Noel Ignatiev's Blog

In Response to Charleston

By Noel Ignatiev

America is the Society of the Spectacle, and, predictably, much of the response to the Charleston shootings revolved around the Confederate flag. The governor of South Carolina has agreed to take it down from the state house in Columbia, and her decision has been hailed as a major step forward.

In the United States, everything is tolerated—except ordinary people acting on their own initiative. President Obama’s speech after Charleston included expressions of sympathy with the victims, references to the “bad” past, promises of a “hate crimes” investigation, calls to let “law enforcement” agencies do their job—and more gun control. (Imagine his response when black people start arming themselves to defend their churches.)

In Notes from No Man’s Land, Eula Biss tells of a black woman denied custody of her grandchildren by the Children’s Protective Services—they are the “good folks,” right?—even though she was perfectly able to care for them, had worked as a teacher’s aid for seven years, had a certificate in early childhood education, and had taken all the mandatory workshops for prospective foster parents.

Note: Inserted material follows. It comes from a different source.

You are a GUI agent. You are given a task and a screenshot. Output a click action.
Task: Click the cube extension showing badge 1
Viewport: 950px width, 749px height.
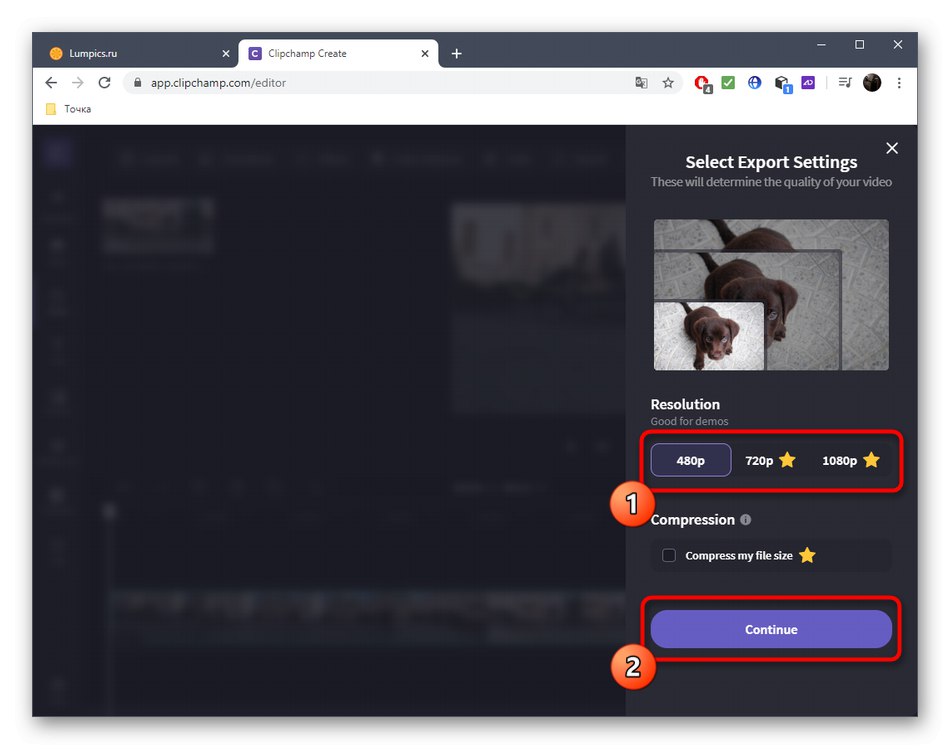[782, 83]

The reason given was that she had “discharged a firearm with gross negligence”—eleven years earlier. Eula says there is a CPS pattern of taking black children, especially ones light-skinned enough to be adopted by whites, from their families on various pretexts—“there was always a crime.” She calls it the modern version of forcible sterilization and says it is happening on a large scale. If taking down the flag furthers a movement to destroy the CPS, then I’m for it. But if not, what’s the big deal?

Every institution in this society does the opposite of what it pretends: the schools spread ignorance, the hospitals spread disease, the prisons spread crime, the welfare dept. spreads poverty, and the CPS endangers children. Destroy them all!